> Exercise description
Whenever a line contains the string "will", copy it out of the entries.

Dataset entries:
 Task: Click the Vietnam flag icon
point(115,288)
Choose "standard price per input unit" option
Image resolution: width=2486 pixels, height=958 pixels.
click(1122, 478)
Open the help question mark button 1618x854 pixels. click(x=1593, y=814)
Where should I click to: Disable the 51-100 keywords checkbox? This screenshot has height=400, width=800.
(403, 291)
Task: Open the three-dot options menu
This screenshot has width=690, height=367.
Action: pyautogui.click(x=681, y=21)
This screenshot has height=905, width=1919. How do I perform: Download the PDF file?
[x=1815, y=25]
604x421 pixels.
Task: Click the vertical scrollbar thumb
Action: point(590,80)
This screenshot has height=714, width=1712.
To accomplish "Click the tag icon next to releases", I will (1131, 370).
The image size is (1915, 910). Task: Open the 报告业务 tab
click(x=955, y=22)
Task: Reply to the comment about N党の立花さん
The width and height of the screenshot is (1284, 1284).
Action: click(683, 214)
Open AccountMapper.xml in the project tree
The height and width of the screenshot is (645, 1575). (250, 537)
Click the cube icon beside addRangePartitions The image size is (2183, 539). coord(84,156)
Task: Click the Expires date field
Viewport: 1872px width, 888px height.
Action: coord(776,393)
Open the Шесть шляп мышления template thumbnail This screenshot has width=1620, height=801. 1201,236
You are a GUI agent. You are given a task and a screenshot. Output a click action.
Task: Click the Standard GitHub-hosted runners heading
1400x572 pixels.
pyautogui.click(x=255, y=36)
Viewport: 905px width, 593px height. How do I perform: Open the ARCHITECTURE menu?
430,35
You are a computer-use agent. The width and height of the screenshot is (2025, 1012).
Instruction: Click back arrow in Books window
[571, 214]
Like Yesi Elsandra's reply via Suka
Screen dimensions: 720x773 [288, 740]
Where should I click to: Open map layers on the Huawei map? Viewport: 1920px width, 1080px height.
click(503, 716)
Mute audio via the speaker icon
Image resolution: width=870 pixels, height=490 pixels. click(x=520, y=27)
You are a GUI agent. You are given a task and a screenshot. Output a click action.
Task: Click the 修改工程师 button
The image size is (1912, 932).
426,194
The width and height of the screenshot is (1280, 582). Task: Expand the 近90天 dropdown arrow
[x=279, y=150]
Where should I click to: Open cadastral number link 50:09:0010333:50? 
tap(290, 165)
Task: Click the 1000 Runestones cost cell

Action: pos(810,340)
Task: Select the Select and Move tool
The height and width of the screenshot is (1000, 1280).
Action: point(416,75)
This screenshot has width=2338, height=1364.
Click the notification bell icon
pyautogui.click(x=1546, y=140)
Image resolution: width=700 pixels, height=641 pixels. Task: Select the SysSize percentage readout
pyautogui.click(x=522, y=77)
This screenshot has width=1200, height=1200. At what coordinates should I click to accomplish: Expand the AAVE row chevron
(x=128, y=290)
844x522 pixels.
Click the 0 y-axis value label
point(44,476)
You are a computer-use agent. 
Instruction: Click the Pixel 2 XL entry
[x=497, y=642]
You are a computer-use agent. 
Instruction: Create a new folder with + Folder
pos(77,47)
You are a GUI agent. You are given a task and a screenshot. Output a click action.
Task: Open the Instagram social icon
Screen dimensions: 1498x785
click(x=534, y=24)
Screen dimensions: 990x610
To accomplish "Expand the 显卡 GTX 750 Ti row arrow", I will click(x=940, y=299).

> Your response
To accomplish "Click the tag icon next to releases", I will (1131, 370).
To accomplish "Expand the 显卡 GTX 750 Ti row arrow", I will click(x=940, y=299).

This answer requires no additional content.